Assignment:
Write out, with no changes, every line starting at the one that contains "Task: Click the Вітя sender name" and ending at the last line of the data below. Leave pictures out.

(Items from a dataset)

= Beginning of Section =

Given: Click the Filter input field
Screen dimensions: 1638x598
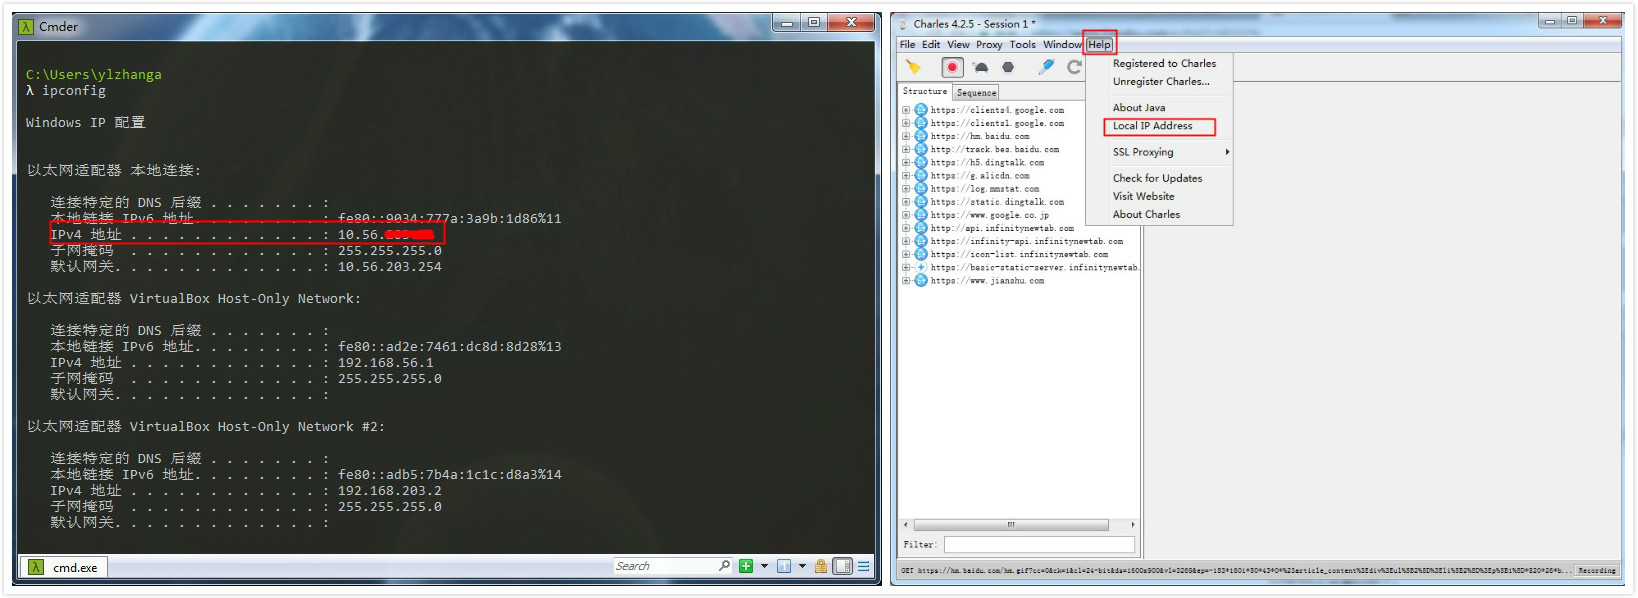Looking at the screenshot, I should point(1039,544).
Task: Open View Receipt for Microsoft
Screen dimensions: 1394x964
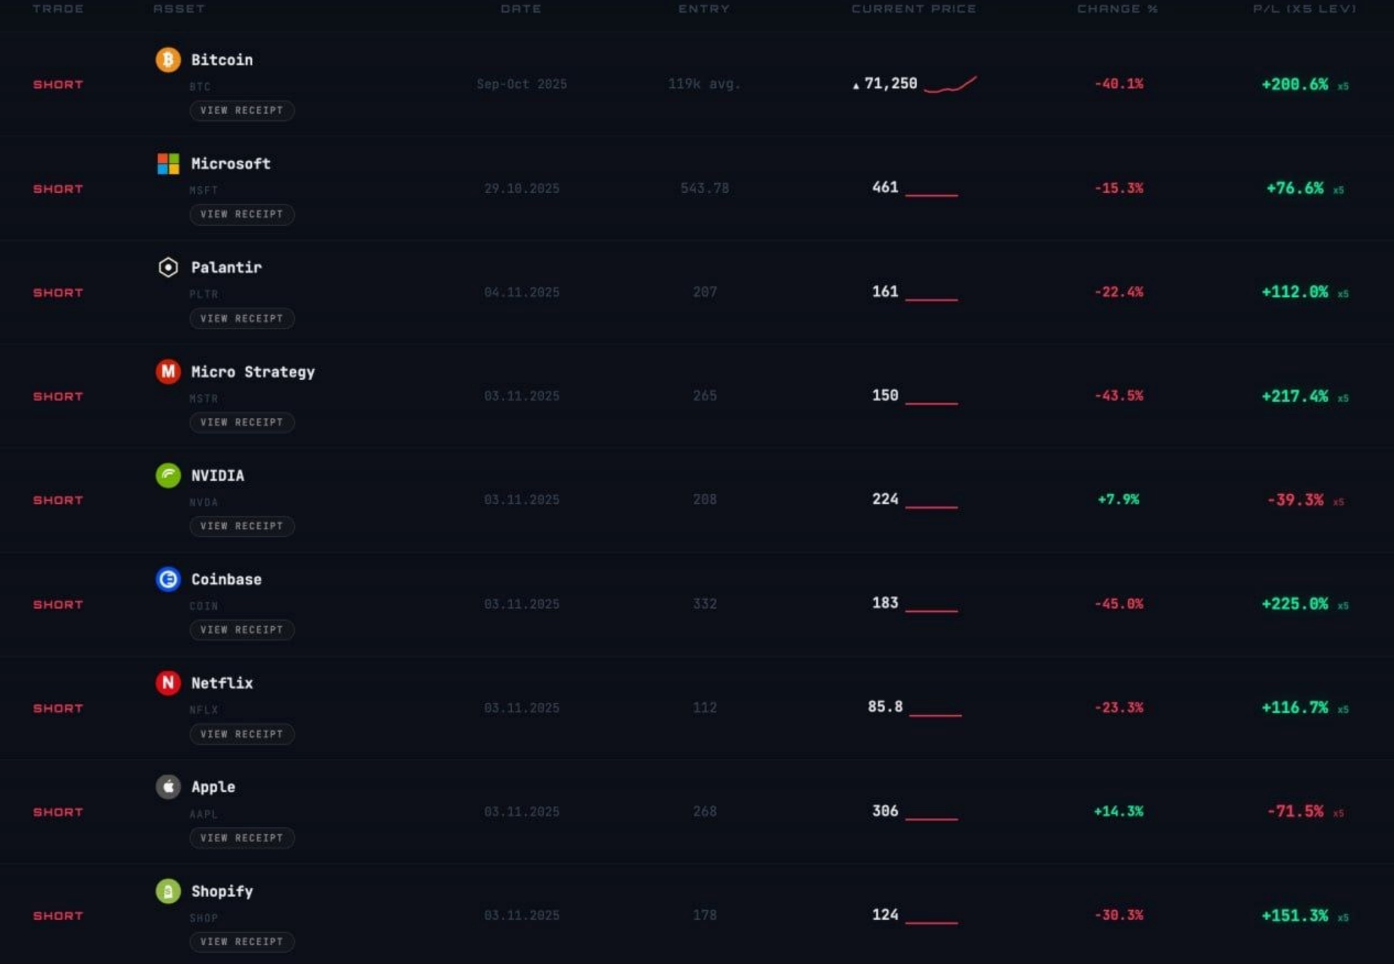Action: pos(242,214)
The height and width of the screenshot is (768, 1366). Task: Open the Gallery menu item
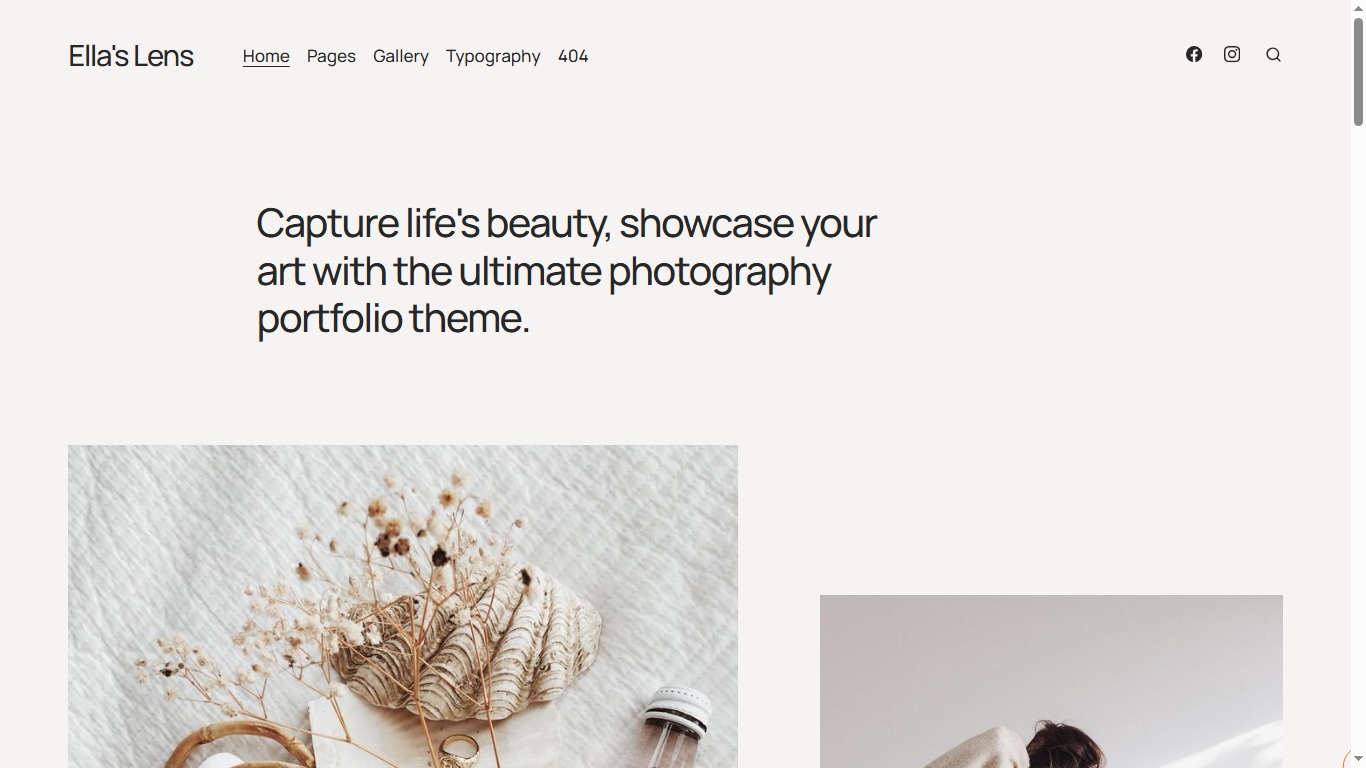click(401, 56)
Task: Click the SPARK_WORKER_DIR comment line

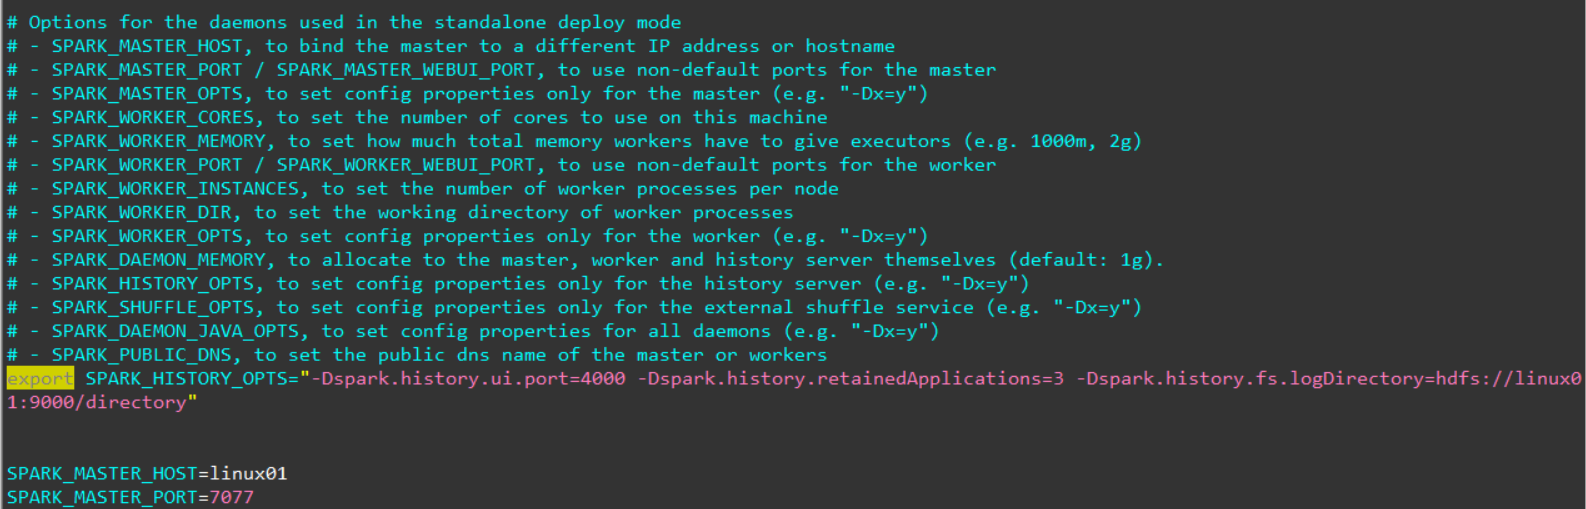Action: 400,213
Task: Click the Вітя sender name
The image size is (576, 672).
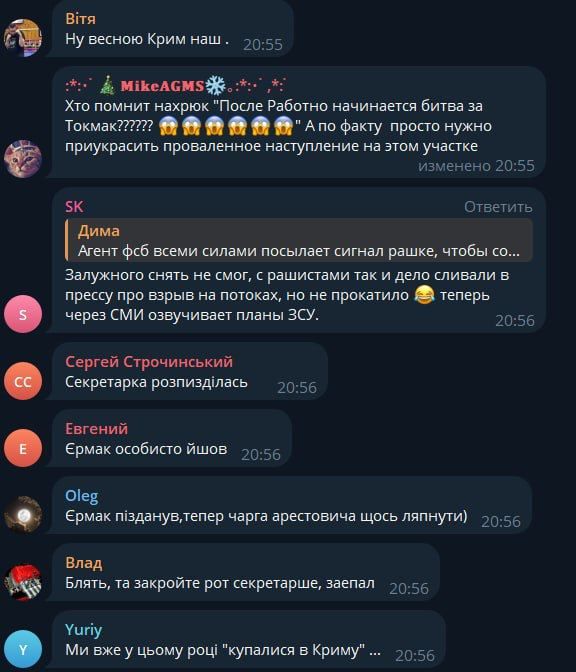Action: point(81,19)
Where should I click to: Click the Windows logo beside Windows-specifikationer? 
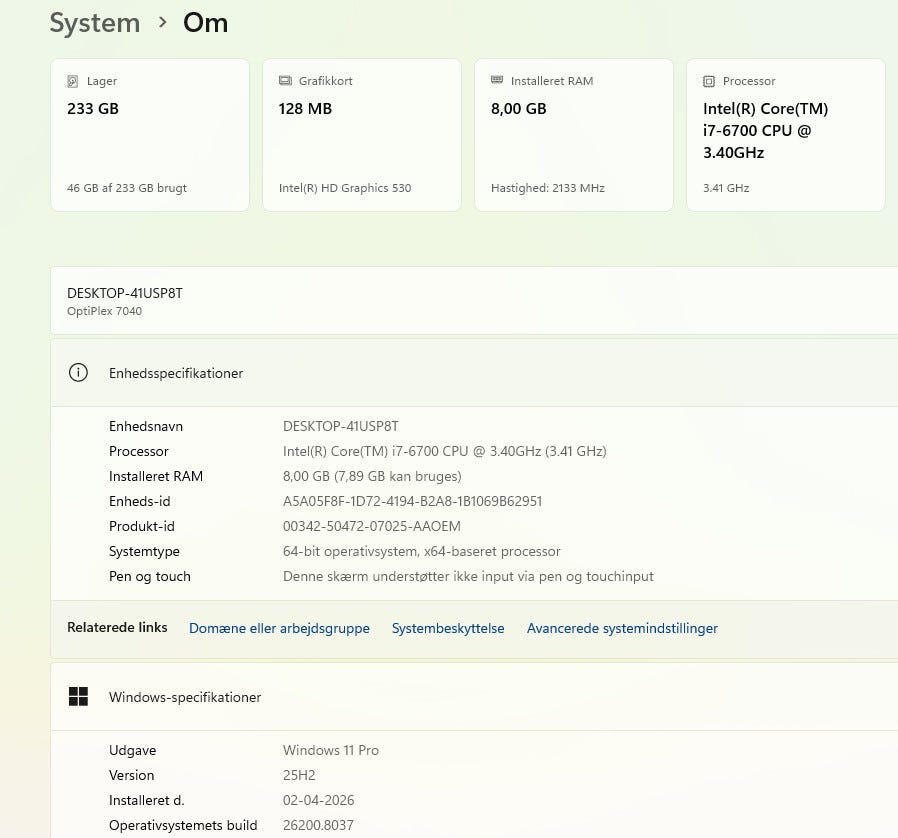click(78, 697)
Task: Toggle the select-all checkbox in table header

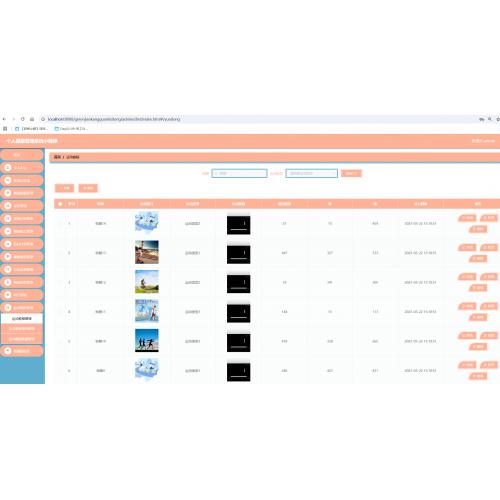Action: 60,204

= End of Section =

Response to this task:
Task: Click the Вітя sender name
The image size is (576, 672).
Action: point(81,19)
Where should I click to: Click the Windows logo beside Windows-specifikationer? 
click(78, 697)
Task: Toggle the select-all checkbox in table header

Action: 60,204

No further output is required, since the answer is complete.